MUSIC - Making "Lemonade"

"With ‘Lemonade,' Beyonce shows she's an artist in control" PBS NewsHour 4/25/2016

Excerpt

SUMMARY:  Pop sensation Beyonce's sixth studio album, “Lemonade,” made an immediate impact with its innovative release as a visual album on HBO and through the music streaming service Tidal.  For more on the groundbreaking work, which addresses both her personal troubles and the larger history of black women, Jeffrey Brown talks to Salamishah Tillet of the University of Pennsylvania.

JEFFREY BROWN (NewsHour):  It was a surprise record, released at first exclusively on the music streaming service Tidal, but also as a so-called visual album, a one-hour film shown on HBO.

Once again, the pop music phenomenon Beyonce is doing things her own way, and this time with songs and stories that address both personal troubles and the larger history of black women.

Joining us with more is Salamishah Tillet, a scholar and professor on black women performers at the University of Pennsylvania.

Welcome to you.

So, surprise albums aren't such a surprise anymore, but Beyonce and “Lemonade” takes it to a whole 'nother level.  Tell us what's going on.  What do you see?

SALAMISHAH TILLET, University of Pennsylvania:  Well, I think it's Beyonce pulling a Beyonce.

And by that, I mean, she is an artist who has — this is her second consecutive visual album that was dropped unexpectedly.  I think it's akin to Michael Jackson's “Thriller” premiere on MTV in 1983, and, of course — and this may be controversial, but to — it's comparable to Dylan going electric at the Newport Folk Festival in '65, meaning that you have an artist who's at their peak who is conjuring and converging with the sound technologies and the political demands of the moment.

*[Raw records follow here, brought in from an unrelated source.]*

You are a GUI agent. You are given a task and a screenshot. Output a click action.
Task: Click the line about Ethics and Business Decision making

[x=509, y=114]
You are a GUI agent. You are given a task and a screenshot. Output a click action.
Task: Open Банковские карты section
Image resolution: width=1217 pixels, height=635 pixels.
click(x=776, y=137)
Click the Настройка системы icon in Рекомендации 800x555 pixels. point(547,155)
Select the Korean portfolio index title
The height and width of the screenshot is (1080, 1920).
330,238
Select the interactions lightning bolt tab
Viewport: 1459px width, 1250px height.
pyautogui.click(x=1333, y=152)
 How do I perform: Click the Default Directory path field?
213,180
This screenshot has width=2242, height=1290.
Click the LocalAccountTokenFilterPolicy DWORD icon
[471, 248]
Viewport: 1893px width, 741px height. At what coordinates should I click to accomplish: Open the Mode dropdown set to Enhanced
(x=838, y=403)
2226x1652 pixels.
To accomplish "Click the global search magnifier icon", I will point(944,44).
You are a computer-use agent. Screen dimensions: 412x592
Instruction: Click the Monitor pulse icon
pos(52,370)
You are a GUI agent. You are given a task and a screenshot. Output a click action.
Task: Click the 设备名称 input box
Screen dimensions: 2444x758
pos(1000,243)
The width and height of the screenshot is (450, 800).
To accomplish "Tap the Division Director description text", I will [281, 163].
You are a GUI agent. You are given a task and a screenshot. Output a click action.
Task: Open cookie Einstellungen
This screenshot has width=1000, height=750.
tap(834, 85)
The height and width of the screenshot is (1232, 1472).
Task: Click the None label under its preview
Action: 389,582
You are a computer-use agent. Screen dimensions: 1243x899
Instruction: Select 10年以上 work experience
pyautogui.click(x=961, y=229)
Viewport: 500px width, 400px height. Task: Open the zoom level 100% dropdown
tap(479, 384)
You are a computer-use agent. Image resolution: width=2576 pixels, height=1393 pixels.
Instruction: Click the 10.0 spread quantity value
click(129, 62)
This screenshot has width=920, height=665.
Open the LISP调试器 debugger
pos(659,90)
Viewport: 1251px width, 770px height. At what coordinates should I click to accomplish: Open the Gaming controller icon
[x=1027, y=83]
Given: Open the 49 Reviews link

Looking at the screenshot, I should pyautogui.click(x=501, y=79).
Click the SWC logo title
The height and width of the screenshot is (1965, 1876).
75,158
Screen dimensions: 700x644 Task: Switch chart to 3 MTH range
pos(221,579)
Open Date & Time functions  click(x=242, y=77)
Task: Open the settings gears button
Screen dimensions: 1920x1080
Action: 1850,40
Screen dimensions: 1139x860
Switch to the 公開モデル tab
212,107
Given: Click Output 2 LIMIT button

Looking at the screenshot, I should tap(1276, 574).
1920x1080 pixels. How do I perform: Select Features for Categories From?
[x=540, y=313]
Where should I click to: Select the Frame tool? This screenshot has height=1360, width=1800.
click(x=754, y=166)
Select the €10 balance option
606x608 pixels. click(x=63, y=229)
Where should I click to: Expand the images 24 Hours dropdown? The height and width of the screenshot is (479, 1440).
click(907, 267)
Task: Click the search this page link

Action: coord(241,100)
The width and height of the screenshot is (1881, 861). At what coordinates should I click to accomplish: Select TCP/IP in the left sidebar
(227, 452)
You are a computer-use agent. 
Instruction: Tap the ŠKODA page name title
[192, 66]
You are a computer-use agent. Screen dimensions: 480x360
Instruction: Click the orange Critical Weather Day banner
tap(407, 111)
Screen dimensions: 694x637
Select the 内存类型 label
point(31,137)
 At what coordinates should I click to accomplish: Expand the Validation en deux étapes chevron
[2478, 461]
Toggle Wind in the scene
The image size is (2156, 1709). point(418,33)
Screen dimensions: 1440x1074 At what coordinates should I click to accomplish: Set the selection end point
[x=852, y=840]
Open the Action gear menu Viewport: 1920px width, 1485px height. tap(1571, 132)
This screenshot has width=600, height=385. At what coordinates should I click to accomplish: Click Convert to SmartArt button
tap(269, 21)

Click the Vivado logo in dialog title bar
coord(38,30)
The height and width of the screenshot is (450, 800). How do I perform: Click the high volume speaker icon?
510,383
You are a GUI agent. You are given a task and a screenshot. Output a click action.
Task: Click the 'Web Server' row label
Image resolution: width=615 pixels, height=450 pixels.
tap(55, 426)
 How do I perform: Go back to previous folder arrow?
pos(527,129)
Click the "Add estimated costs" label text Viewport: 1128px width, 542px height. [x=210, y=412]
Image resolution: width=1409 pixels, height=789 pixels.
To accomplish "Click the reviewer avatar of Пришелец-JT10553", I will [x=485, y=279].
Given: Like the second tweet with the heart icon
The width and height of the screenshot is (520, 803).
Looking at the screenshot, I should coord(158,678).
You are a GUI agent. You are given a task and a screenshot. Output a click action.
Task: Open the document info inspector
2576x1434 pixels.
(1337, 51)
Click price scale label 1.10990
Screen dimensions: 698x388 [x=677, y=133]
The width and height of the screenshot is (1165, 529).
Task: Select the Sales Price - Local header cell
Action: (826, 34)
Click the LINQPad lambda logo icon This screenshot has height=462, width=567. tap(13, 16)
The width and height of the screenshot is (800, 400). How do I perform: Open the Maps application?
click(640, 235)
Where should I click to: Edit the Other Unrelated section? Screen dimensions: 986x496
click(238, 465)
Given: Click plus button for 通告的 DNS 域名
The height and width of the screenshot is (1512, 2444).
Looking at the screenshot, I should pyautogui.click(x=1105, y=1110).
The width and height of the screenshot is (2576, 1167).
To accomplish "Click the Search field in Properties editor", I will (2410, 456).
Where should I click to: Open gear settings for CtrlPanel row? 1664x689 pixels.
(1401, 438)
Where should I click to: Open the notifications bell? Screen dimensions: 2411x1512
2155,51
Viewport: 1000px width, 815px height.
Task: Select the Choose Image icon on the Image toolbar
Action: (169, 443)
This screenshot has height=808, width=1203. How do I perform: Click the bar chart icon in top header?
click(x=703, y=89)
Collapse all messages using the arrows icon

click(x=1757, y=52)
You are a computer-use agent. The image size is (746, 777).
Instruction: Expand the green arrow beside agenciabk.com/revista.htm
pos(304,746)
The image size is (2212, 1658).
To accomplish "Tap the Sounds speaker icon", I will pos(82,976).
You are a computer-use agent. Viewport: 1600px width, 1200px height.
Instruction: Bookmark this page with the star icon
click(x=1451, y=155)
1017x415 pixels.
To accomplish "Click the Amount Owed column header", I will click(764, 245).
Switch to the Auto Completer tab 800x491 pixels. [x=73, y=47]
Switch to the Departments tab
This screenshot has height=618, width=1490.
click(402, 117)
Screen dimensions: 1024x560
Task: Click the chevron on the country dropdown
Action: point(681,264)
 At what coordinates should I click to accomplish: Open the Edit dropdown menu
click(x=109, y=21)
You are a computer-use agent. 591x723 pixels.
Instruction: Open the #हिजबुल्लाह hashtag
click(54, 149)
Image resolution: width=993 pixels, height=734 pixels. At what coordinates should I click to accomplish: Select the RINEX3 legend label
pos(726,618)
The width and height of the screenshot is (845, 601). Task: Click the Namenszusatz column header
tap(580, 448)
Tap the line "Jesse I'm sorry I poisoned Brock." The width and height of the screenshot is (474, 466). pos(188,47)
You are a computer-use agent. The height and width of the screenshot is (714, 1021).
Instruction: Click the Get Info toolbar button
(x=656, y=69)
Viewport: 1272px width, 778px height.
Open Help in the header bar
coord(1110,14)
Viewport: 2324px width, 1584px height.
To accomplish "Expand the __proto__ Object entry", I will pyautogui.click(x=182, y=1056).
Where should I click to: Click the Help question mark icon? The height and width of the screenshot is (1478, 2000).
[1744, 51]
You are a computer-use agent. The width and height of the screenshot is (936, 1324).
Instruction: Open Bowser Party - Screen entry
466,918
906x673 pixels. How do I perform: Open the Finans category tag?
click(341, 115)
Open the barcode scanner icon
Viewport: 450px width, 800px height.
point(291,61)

So, it's unexpected and it's a surprise, but only Beyonce could do this in this magnificent of a fashion.

JEFFREY BROWN:  So, is it fair to see it as part of these big changes and a kind of continuing a battle of changes of artists, music labels, streaming services, to figure out sort of who's in control?

SALAMISHAH TILLET:  Definitely.

In many ways, I think it's Beyonce both aligning herself with the new technologies, whether it's Tidal came about as a way of artists being able to control the content and benefit from the new streaming services like Spotify or Apple Music.

And so Beyonce is responding to that, but also she's innovating that, right?  So, it's not simply, like, releasing music on a music streaming service, but she's also innovating the artistic form of what we think of as an album, what we think of a music video.

So it's a convergence of an artist's reinventing her sound and herself and using and benefiting from new technologies, and also making a statement to the music industry that artists can continue to benefit from, not simply be exploited by these changing tides.